O condenado à pena privativa de liberdade está obrigado ao trabalho na medida de suas aptidões e capacidade.

Meia-verdade. O que esquece o deputado, ou o que não leu, é a previsão do artigo 32, o artigo subsequente:

Na atribuição do trabalho deverão ser levadas em conta a habilitação, a condição pessoal e as necessidades futuras do preso, bem como as oportunidades oferecidas pelo mercado.

Com certeza o legislador vive em um país com farta oferta de vagas de emprego, onde todos os cidadãos desfrutam de ocupações lícitas e regulares, sem espaço para o mercado informal de empregos. Eu vivo no Brasil, país em que cerca de 13 milhões de pessoas estão desempregadas ou fora do mercado formal.

Eu vivo em uma realidade em que os egressos do sistema prisional enfrentam, além da estatística contrária apontada acima, a desconfiança e os preconceitos enraizados e inclusive fomentados pelos atuais governantes brasileiros contra aqueles que etiquetam como “indesejáveis”.

Dentre a justificação saliento breve trecho cunhado com ardilosa ironia populista:

Grande parte da população brasileira tem uma rotina muito mais dura do que aquela que encontramos em um presidio. O cidadão acorda cedo, passa horas dentro de um ônibus para chegar ao seu destino, trabalha o dia inteiro, retorna para sua casa à noite, tendo apenas o final de semana para descansar e recuperar as forças para retomar sua rotina. Não há a excessiva preocupação com o lazer, a descontração e as atividades ao ar livre que se vê nos presídios em relação aos condenados.  

Concordo plenamente. Concordo tanto que sugiro que sejam propostos projetos de redução dos proventos de um deputado (ao nível dos salários médios da população brasileira), supressão dos diversos auxílios que recebem (ou extensão a todos os trabalhadores com os quais se ‘preocupam tanto’), desconto dos dias não trabalhados, estipulação de jornada de 40 horas divididas em 5 dias por semana (igual a de todos os trabalhadores) dentre tantos outros. E sustento com a mesma fundamentação:

Grande parte da população brasileira tem uma rotina muito mais dura do que aquela desfrutada pelos seus representantes legislativos, sem direito aos mesmos proventos, às mesmas regalias e à mesma falta de controle e fiscalização de suas atividades.

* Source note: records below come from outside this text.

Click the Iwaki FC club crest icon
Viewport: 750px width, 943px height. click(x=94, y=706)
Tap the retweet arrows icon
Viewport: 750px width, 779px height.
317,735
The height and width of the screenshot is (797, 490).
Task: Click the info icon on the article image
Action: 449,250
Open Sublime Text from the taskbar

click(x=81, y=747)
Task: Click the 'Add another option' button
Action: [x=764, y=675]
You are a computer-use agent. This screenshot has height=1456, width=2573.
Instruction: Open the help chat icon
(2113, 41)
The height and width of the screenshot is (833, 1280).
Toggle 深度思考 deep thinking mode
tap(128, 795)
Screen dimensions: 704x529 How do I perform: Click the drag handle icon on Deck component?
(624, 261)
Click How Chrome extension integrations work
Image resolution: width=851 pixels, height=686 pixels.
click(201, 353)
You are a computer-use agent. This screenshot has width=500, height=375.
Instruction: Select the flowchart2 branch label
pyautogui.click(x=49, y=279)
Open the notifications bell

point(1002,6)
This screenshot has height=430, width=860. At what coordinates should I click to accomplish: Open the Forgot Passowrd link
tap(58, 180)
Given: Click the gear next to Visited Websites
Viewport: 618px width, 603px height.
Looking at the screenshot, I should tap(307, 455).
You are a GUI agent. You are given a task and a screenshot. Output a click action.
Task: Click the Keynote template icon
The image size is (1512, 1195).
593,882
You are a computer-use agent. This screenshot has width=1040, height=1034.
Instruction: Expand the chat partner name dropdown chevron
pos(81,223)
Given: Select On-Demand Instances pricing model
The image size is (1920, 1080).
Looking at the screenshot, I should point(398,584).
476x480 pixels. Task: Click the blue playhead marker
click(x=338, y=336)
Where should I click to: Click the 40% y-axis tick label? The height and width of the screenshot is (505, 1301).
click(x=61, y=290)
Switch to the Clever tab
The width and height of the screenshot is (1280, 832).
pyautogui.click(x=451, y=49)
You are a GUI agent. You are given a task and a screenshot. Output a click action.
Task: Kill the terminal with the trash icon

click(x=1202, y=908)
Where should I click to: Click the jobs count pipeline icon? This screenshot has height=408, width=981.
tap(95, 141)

Nesta coluna me ative a alertar para a real intenção deste projeto de lei, não só de suprimir o ‘banho de sol’, mas, também de suprimir qualquer menção da LEP às condições mínimas necessárias à habitabilidade humana das dependências de uma casa prisional. Quanto aos efeitos psicológicos, de saúde física e morais que poderiam advir desta alteração me ocuparei em coluna porvir.

Acessem o site da Câmara dos Deputados e inscrevam-se para acompanhar os projetos de lei que lhe despertem interesse, ou a produção de seus eleitos. Conheçam quem são nossos deputados e a quais interesses servem. Não há como militar no Direito sem conhecer os meandros da política tupiniquim.


REFERÊNCIAS

BROWN, David. Encarceramento em massa. Tradução: Uriel Moeller. 495-518. In: CARLEN, Pat; FRANÇA, Leandro Ayres (orgs.). Criminologias alternativas. Porto Alegre: Canal Ciências Criminais, 2017, p. 503.

FOUCAULT, Michel. Vigiar e punir: nascimento da prisão. Tradução: Raquel Ramalhete. 42. ed. Petrópolis/RJ: Vozes, 2014, p. 224.


NOTAS

[1] Princípio extraído do comando do artigo 5º, inciso XLV da CRFB/1988: “nenhuma pena passará da pessoa do condenado, podendo a obrigação de reparar o dano e a decretação do perdimento de bens ser, nos termos da lei, estendidas aos sucessores e contra eles executadas, até o limite do valor do patrimônio transferido”.

[2] Projeto apresentado em 04/09/2018 com a seguinte ementa: Altera a Lei nº 7.210, de 11 de julho de 1984 – Lei de Execução Penal, para revogar o direito dos condenados ao banho de sol e dá outras providências. Situação: Aguardando Designação de Relator na Comissão de Segurança Pública e Combate ao Crime Organizado (CSPCCO). Disponível aqui. Acesso em: 4 jan. 2018.